Data items

····················

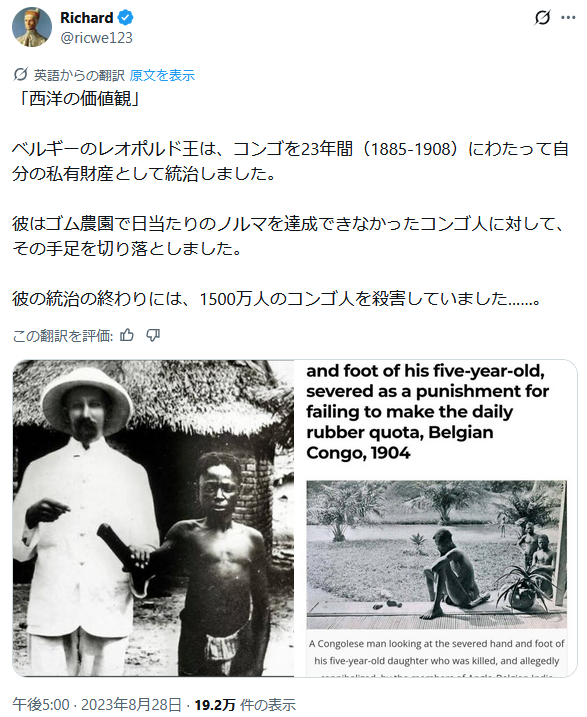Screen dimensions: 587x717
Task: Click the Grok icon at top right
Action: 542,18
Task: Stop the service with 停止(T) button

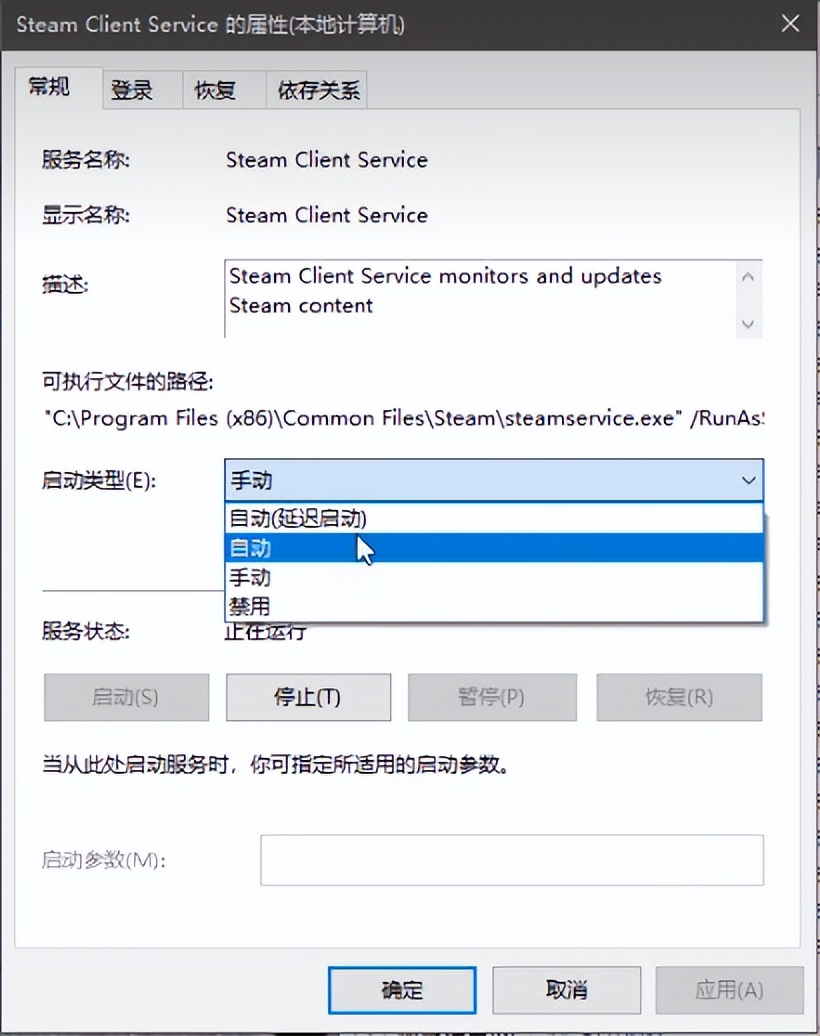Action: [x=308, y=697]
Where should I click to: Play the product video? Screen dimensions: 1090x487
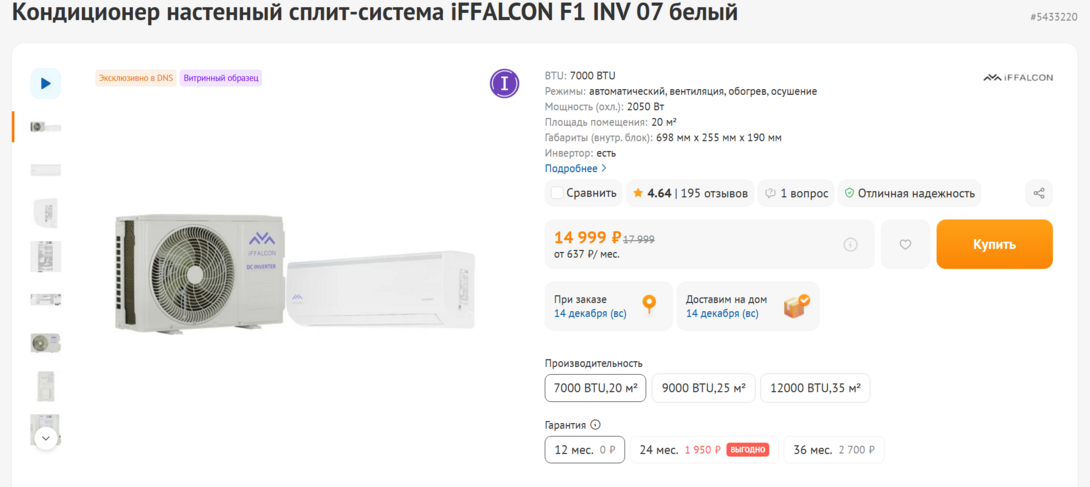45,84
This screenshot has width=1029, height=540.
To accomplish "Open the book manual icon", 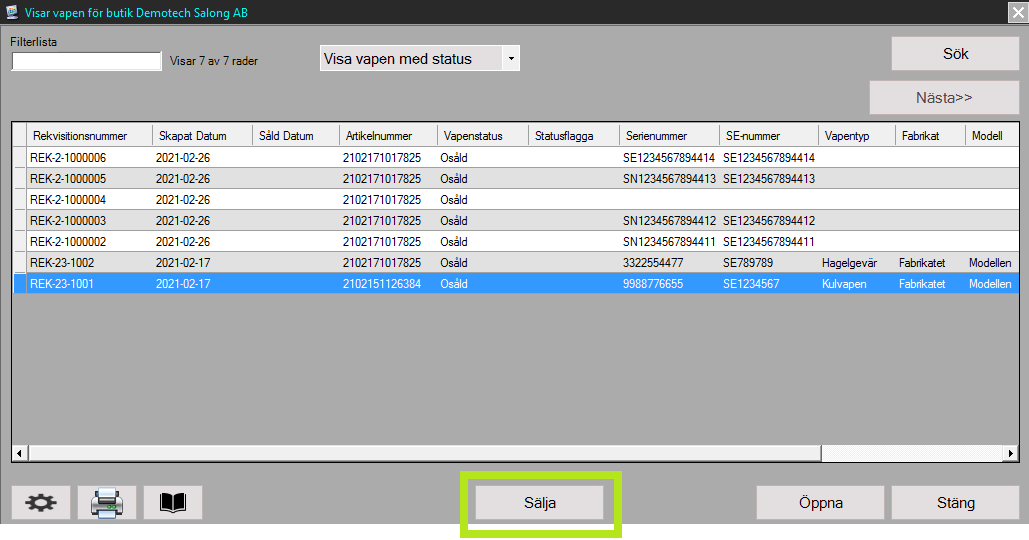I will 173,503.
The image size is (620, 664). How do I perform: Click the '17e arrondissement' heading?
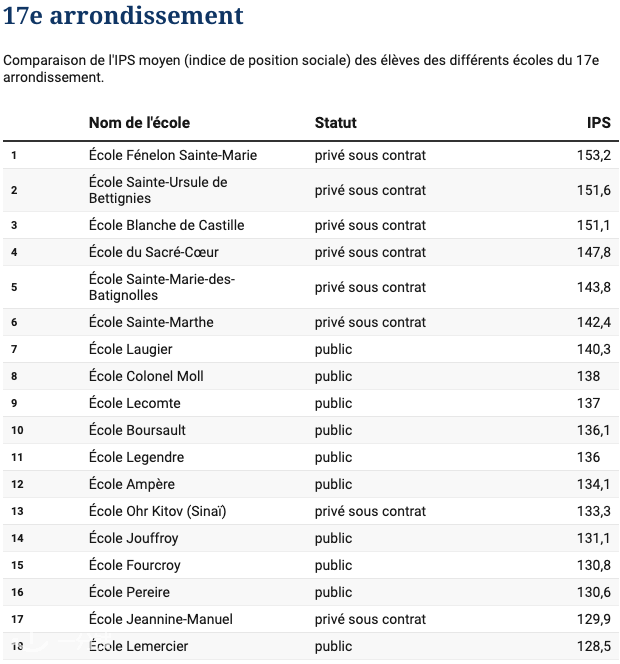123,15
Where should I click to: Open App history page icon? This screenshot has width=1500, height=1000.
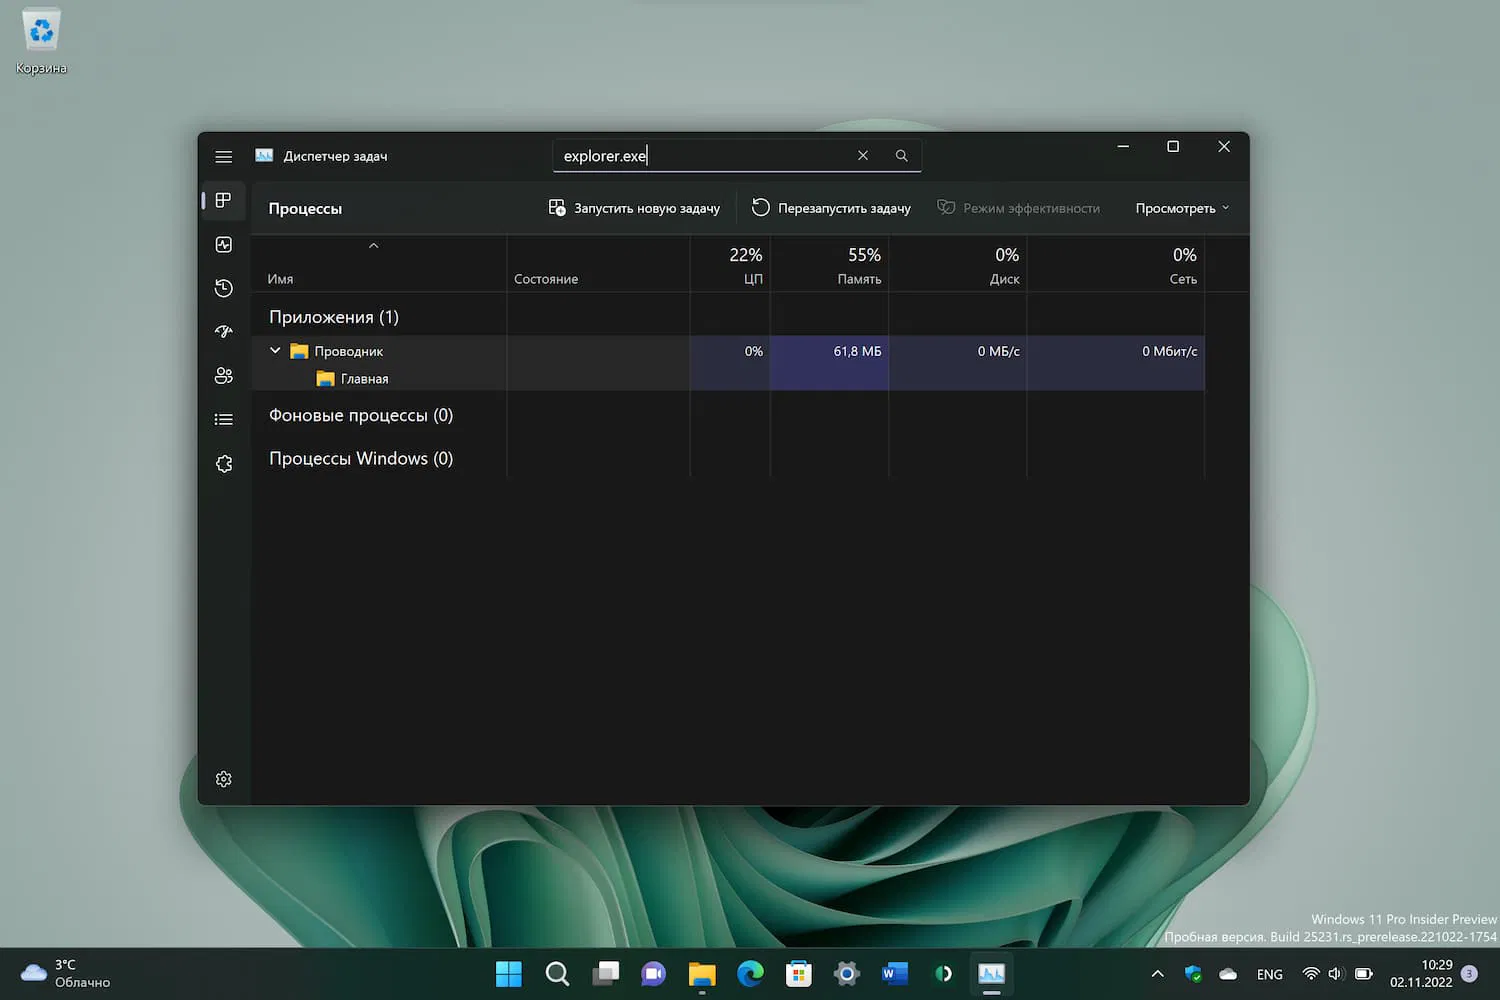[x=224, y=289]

····················

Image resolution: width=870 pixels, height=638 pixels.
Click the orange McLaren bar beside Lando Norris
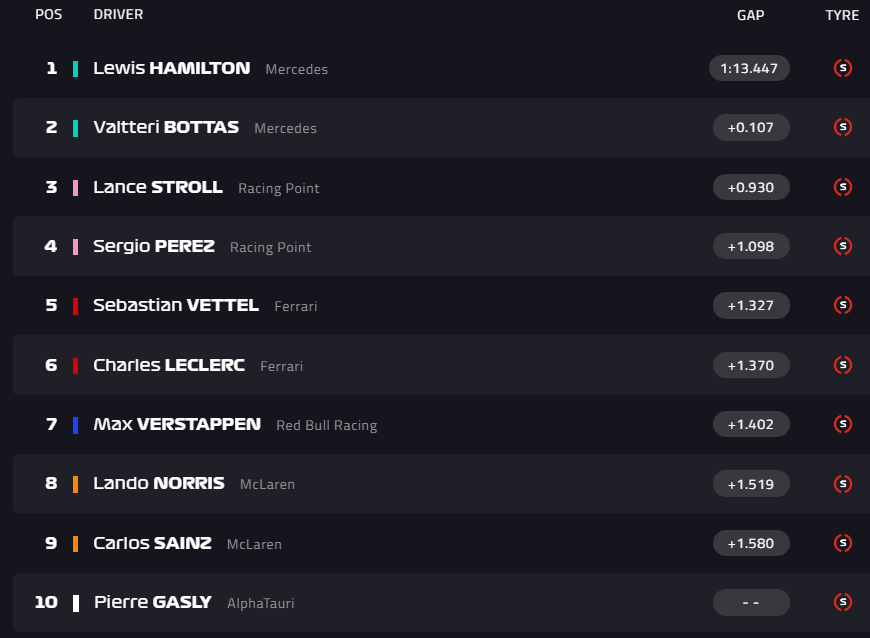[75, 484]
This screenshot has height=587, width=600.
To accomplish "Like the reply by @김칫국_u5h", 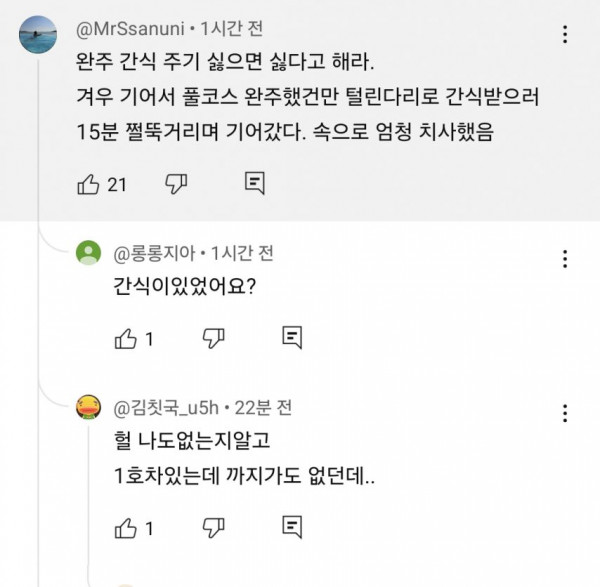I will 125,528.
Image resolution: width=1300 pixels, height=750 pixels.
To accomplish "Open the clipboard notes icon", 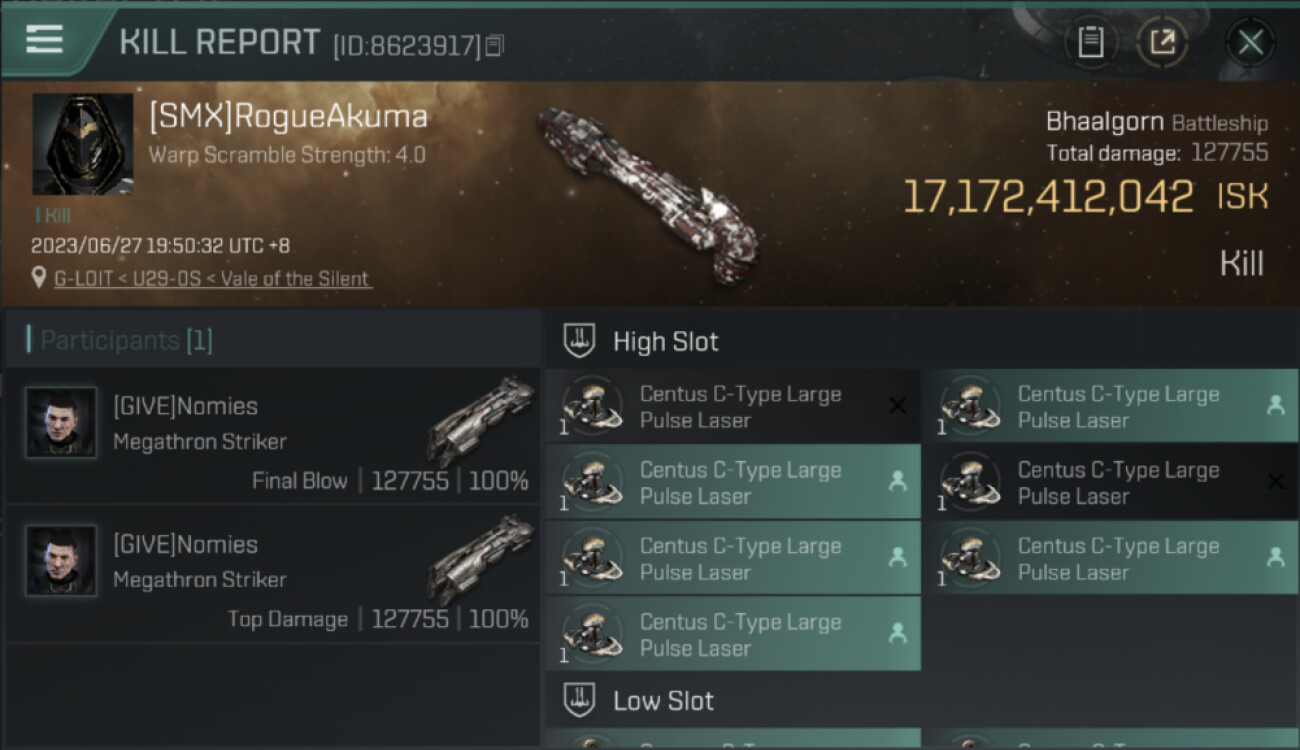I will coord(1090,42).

····················

■ Brief ■
Look through the records and count each line that holds "resolution". Write only the total.

■ Written response ■
2